What is needed
Once you reach the line containing "[Harian Sinar Bogor] (32, 14)" in the data below, restate each line word for word up to and including the one containing "Info Desa (12, 161)".

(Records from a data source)
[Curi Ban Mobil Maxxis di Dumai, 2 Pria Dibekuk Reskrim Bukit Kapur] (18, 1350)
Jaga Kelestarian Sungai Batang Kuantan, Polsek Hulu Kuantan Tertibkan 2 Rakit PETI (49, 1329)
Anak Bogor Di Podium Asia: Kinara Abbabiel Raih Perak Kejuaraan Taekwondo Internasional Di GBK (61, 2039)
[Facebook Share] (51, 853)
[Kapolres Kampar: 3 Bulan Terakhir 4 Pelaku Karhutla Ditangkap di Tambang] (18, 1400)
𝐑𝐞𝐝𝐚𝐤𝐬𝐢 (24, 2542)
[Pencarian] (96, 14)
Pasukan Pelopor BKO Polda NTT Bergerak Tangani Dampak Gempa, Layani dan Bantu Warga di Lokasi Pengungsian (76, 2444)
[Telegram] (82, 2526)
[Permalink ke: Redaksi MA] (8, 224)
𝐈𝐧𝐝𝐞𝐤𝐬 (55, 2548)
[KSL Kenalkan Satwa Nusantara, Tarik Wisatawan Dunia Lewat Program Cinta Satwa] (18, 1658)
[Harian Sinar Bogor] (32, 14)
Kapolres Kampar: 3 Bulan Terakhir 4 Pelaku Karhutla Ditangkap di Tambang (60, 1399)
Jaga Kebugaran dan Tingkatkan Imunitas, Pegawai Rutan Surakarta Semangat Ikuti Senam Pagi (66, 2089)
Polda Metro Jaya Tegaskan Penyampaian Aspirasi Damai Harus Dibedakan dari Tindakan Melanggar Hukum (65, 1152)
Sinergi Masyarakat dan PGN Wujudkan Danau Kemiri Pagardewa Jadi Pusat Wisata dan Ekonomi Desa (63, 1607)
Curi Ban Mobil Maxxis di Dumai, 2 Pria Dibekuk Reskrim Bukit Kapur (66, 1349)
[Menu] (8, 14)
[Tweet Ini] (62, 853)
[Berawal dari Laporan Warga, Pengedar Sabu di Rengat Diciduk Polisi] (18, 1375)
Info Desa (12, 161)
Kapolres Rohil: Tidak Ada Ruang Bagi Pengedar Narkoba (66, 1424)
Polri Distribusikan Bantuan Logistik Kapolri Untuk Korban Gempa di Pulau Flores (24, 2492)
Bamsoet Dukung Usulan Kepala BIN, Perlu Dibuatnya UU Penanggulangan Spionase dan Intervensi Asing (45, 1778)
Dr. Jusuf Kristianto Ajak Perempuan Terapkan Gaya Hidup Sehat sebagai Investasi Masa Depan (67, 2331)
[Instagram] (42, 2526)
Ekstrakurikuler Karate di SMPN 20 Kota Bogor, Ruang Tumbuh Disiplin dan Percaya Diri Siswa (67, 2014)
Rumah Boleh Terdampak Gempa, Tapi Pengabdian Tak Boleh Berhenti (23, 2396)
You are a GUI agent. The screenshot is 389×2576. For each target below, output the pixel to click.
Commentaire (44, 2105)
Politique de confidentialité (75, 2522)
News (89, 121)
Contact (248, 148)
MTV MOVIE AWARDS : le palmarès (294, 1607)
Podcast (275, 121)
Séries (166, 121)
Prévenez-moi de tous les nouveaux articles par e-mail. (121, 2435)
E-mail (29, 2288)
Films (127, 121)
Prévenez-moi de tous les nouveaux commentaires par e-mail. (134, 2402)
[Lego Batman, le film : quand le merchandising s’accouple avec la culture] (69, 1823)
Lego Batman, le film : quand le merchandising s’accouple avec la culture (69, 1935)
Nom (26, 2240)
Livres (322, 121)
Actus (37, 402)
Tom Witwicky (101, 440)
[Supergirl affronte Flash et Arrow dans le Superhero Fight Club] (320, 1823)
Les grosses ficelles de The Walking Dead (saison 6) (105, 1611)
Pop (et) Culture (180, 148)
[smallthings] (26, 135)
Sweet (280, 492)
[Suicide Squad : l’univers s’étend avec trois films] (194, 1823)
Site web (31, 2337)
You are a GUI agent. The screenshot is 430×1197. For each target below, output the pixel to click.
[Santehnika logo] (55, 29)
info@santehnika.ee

Reply to the exercise
[Harian Sinar Bogor] (32, 14)
Kapolres Kampar: 3 Bulan Terakhir 4 Pelaku Karhutla Ditangkap di Tambang (60, 1399)
Jaga Kebugaran dan Tingkatkan Imunitas, Pegawai Rutan Surakarta Semangat Ikuti Senam Pagi (66, 2089)
Polda Metro Jaya Tegaskan Penyampaian Aspirasi Damai Harus Dibedakan dari Tindakan Melanggar Hukum (65, 1152)
Sinergi Masyarakat dan PGN Wujudkan Danau Kemiri Pagardewa Jadi Pusat Wisata dan Ekonomi Desa (63, 1607)
Curi Ban Mobil Maxxis di Dumai, 2 Pria Dibekuk Reskrim Bukit Kapur (66, 1349)
[Menu] (8, 14)
[Tweet Ini] (62, 853)
[Berawal dari Laporan Warga, Pengedar Sabu di Rengat Diciduk Polisi] (18, 1375)
Info Desa (12, 161)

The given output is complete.